I first saw him in February 2013 (first photo). He earned much scorn on Facebook:
Release the hounds!
His stance makes this even more funny. It does look like he’s trying to communicate with the spirits of the douchebag.
God, I hate those NARUTO cosplayers. Wait, what?
That’s the classic “just checkin’ to see if still I got testicles” posture.
You are jealous of his Uggs.
I think this guy got them off of a hobo he murdered and skinned.
WANTED: One herd of yaks for lonely midtown Manhattan yak herder.… And pussy.
A nose flute, my kingdom for a nose flute.
Did he have really bad teeth? Something makes me expect him to have rotted out ugly teeth.
Just a wandering tribesman longing for a taste of home, seeking a food truck serving some hot manioc.
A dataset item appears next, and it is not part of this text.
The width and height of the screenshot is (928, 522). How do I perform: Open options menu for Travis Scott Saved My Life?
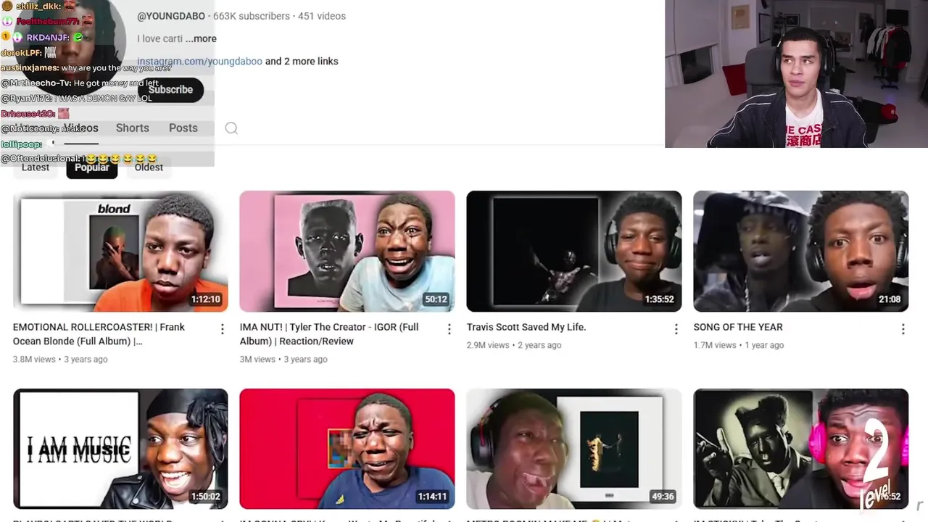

I’m pretty sure that’s a throw pillow atop his head, and he’s only wearing it because of the brain-chilling temps.
Actually, a well-chilled brain might explain the rest of the attire. Nothing can explain the murse, though.
Chief Standing Douche is on his way to see his friend, Two Dogs Fucking, for a night on the town drinking the white man’s firewater and stealing their women.
I found him again in March 2014 (second photo), in the same spot. Our chief has lost his horse, apparently, and has to take the bus.